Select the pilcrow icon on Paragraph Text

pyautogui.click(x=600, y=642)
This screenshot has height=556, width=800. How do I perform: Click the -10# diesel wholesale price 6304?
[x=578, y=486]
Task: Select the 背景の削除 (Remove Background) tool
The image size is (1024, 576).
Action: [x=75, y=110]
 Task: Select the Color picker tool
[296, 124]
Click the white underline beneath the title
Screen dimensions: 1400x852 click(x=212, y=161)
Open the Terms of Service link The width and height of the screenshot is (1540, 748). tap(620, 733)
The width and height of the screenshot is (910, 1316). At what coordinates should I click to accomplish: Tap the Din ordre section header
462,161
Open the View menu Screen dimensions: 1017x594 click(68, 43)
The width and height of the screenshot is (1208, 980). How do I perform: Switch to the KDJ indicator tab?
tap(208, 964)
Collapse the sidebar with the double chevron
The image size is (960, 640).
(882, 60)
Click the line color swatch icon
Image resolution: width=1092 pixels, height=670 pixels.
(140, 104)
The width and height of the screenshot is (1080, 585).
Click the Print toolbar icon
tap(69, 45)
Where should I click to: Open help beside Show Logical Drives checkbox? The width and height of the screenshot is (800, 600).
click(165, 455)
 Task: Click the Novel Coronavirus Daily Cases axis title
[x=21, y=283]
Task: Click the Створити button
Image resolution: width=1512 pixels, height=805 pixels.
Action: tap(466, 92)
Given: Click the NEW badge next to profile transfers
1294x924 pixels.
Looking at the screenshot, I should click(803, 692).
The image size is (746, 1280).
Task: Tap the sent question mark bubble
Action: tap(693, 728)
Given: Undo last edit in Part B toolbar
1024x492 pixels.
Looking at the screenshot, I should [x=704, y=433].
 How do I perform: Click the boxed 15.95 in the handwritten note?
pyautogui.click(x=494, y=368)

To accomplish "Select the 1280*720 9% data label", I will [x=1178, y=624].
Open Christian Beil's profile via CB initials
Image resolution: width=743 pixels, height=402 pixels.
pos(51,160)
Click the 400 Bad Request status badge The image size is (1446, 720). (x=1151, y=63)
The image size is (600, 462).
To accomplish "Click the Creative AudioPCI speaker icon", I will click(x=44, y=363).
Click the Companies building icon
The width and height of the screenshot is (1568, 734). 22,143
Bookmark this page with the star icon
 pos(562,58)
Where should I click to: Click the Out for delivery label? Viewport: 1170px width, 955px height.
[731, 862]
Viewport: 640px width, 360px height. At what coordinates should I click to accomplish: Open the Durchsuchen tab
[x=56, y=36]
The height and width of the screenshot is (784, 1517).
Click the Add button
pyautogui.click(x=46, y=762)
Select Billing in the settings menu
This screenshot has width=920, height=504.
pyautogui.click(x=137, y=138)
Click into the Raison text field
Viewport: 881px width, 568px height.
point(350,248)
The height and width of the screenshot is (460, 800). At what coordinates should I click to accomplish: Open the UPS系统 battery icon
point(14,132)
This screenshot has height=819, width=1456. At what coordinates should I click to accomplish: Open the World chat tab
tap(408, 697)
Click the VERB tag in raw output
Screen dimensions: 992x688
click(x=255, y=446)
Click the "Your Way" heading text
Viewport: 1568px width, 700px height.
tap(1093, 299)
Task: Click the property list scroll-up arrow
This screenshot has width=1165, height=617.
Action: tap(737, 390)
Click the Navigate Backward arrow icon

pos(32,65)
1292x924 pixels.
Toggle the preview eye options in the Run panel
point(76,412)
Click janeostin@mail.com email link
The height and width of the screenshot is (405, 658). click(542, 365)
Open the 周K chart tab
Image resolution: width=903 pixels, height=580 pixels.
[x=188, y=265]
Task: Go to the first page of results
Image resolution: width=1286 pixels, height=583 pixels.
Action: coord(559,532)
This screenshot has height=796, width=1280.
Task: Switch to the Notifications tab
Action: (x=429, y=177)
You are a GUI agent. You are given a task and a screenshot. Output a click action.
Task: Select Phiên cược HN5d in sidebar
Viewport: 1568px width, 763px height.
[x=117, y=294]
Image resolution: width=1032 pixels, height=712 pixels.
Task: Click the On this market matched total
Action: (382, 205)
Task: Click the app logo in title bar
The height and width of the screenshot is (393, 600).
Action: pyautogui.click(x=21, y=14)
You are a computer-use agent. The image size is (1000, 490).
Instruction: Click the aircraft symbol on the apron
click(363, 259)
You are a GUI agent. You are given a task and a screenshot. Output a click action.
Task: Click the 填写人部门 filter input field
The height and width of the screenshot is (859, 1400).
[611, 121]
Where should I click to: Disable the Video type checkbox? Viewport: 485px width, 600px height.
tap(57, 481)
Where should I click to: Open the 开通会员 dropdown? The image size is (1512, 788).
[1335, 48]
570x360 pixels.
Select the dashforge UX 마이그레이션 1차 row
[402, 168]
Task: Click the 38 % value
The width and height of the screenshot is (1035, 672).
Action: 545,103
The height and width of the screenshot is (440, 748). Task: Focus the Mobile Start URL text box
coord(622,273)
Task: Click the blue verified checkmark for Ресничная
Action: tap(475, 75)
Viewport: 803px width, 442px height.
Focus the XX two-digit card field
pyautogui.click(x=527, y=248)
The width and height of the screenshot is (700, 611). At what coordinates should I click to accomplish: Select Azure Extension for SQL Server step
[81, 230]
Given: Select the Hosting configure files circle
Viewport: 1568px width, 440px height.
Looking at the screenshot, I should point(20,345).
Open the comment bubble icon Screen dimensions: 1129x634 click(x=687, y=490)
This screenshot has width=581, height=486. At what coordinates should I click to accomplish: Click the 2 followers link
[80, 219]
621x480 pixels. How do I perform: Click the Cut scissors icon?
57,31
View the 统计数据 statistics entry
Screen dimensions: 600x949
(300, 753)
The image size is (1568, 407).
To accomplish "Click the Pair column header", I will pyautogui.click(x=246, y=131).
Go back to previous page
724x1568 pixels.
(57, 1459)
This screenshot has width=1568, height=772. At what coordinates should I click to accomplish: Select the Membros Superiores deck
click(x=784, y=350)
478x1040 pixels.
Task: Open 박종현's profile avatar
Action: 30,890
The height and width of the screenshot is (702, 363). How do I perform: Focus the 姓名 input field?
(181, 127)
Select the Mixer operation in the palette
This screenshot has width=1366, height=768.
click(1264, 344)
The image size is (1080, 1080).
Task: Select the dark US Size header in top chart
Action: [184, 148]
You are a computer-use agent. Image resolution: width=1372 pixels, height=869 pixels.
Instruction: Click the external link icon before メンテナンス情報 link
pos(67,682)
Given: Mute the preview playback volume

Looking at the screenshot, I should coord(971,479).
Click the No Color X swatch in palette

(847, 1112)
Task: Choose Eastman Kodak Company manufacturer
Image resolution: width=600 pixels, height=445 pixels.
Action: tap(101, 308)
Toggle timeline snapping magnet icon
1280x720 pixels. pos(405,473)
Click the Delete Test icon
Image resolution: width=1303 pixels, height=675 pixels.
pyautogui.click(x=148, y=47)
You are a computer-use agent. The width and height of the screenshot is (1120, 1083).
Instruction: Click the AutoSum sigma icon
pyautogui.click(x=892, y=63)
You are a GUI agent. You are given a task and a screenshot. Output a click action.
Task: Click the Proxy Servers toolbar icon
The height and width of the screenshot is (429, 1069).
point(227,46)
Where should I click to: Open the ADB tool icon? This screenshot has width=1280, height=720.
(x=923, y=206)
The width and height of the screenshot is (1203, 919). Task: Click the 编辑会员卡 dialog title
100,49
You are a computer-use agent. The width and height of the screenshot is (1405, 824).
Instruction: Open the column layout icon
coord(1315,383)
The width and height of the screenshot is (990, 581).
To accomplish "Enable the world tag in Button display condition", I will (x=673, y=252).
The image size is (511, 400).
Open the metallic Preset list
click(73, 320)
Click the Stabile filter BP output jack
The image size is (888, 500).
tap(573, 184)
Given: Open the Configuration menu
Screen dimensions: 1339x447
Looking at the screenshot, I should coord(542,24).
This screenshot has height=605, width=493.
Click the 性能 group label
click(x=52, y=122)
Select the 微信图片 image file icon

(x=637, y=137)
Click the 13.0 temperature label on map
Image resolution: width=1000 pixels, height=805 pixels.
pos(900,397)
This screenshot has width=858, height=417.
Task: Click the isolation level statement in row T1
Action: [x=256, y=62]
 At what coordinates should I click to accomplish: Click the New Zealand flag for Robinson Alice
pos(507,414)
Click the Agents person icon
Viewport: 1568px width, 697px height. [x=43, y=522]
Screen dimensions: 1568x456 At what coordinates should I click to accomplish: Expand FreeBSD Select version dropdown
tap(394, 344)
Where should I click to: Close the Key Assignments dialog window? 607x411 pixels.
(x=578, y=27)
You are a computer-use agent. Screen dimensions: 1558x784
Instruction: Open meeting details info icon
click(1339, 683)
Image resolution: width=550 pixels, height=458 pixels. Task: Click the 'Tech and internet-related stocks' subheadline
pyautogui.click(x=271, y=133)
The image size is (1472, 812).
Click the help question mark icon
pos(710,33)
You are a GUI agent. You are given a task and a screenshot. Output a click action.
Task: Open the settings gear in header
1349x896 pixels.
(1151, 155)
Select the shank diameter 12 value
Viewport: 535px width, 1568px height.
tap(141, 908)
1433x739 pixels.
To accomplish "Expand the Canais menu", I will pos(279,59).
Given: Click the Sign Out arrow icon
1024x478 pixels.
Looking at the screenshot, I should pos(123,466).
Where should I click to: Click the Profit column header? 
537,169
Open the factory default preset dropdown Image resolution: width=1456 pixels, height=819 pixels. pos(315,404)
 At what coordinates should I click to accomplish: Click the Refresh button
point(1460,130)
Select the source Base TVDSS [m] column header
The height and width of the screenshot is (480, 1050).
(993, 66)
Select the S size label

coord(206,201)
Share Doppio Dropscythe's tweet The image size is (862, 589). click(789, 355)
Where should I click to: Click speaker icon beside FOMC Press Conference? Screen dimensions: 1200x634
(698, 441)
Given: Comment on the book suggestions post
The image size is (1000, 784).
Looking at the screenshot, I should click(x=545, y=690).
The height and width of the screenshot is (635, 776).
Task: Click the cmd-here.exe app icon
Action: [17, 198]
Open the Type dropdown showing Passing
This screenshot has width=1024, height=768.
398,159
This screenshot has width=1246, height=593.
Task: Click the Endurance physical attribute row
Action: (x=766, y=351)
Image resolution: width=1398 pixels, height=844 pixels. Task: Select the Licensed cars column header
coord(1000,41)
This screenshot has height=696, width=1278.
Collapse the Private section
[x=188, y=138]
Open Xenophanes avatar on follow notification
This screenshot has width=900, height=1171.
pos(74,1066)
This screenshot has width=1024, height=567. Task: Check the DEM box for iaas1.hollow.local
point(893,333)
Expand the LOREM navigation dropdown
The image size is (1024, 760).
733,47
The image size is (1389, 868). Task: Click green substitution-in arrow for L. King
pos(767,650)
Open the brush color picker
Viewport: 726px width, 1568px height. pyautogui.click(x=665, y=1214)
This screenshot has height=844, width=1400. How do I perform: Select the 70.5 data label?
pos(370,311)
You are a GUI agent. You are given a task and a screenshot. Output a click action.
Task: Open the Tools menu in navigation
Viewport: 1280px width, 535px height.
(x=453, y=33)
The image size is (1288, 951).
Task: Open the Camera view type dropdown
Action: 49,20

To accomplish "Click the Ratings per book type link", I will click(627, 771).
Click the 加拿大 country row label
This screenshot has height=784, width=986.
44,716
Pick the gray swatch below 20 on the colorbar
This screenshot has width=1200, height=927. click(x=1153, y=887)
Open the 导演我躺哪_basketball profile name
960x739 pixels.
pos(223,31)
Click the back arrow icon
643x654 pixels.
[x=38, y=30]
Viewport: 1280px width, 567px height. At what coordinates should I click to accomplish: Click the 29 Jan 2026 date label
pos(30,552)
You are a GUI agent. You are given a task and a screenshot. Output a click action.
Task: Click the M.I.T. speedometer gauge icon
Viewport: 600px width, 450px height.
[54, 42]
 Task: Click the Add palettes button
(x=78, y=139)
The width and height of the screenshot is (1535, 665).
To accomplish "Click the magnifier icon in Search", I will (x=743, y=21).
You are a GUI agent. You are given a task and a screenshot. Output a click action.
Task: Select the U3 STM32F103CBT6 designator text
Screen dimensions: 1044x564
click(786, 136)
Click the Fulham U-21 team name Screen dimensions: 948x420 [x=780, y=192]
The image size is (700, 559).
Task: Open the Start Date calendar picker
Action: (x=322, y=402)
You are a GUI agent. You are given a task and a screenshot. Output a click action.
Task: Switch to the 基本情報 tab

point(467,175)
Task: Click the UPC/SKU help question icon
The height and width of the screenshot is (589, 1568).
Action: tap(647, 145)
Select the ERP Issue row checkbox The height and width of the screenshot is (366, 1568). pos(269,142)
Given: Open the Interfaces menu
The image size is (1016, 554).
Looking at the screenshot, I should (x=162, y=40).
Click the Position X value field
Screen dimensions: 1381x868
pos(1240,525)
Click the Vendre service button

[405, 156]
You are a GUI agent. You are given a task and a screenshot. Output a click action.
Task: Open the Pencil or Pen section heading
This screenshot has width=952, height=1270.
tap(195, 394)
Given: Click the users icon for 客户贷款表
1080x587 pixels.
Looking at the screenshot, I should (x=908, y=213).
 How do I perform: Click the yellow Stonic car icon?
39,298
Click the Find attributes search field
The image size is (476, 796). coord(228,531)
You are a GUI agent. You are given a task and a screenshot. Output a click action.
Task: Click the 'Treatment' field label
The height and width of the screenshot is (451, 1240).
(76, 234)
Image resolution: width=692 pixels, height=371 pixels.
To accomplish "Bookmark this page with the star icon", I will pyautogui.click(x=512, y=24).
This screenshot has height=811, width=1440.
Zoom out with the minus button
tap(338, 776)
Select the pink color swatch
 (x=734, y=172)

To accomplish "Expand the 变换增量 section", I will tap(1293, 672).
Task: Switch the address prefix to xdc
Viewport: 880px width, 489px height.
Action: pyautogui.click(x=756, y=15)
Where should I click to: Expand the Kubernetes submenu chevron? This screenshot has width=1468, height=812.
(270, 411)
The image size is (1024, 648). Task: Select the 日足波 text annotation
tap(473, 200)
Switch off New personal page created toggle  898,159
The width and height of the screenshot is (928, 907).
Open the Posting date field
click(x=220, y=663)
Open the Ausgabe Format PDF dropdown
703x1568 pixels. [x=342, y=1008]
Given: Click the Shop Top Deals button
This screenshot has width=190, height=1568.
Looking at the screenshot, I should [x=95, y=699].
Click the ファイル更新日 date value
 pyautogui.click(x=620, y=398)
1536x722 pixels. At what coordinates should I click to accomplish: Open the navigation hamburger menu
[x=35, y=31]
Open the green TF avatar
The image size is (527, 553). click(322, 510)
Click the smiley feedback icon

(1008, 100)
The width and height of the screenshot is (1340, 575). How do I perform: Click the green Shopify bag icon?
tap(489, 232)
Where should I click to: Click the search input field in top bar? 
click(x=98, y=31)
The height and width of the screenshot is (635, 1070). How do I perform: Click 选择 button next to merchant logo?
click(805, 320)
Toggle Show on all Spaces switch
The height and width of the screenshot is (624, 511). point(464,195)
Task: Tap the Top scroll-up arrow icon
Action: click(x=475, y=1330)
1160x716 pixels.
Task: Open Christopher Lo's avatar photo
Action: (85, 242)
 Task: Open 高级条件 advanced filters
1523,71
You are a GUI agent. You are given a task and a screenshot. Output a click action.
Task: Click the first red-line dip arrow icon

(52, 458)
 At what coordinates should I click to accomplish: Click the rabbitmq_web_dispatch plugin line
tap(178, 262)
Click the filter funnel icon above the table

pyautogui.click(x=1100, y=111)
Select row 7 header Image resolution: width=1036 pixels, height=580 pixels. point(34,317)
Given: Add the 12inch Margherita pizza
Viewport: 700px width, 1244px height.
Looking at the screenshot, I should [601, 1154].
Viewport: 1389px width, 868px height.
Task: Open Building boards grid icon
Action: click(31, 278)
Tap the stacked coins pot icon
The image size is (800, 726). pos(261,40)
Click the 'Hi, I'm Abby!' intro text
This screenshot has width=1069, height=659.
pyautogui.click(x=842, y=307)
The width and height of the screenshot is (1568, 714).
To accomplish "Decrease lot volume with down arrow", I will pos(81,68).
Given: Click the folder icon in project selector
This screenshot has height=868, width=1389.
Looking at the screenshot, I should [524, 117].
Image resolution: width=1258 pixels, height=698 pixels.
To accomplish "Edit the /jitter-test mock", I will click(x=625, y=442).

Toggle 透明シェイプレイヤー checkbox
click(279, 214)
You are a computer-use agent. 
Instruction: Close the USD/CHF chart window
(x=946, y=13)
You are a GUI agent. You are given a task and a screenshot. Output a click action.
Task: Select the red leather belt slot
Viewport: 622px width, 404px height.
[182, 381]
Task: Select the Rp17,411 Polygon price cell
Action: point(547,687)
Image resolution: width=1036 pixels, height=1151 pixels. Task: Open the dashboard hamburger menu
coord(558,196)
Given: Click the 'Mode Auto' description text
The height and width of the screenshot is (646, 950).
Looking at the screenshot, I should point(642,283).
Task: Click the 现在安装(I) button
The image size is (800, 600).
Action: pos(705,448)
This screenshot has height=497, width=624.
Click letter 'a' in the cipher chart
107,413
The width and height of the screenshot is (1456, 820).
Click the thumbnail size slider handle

......

** Exercise **
From the material above, retype precisely the lines between the line holding "Click the Add button" and the line holding "Task: Click the property list scroll-up arrow", inclusive, and nothing beyond them.

** Expected answer **
Click the Add button
pyautogui.click(x=46, y=762)
Select Billing in the settings menu
This screenshot has width=920, height=504.
pyautogui.click(x=137, y=138)
Click into the Raison text field
Viewport: 881px width, 568px height.
point(350,248)
The height and width of the screenshot is (460, 800). At what coordinates should I click to accomplish: Open the UPS系统 battery icon
point(14,132)
This screenshot has height=819, width=1456. At what coordinates should I click to accomplish: Open the World chat tab
tap(408, 697)
Click the VERB tag in raw output
Screen dimensions: 992x688
click(x=255, y=446)
Click the "Your Way" heading text
Viewport: 1568px width, 700px height.
tap(1093, 299)
Task: Click the property list scroll-up arrow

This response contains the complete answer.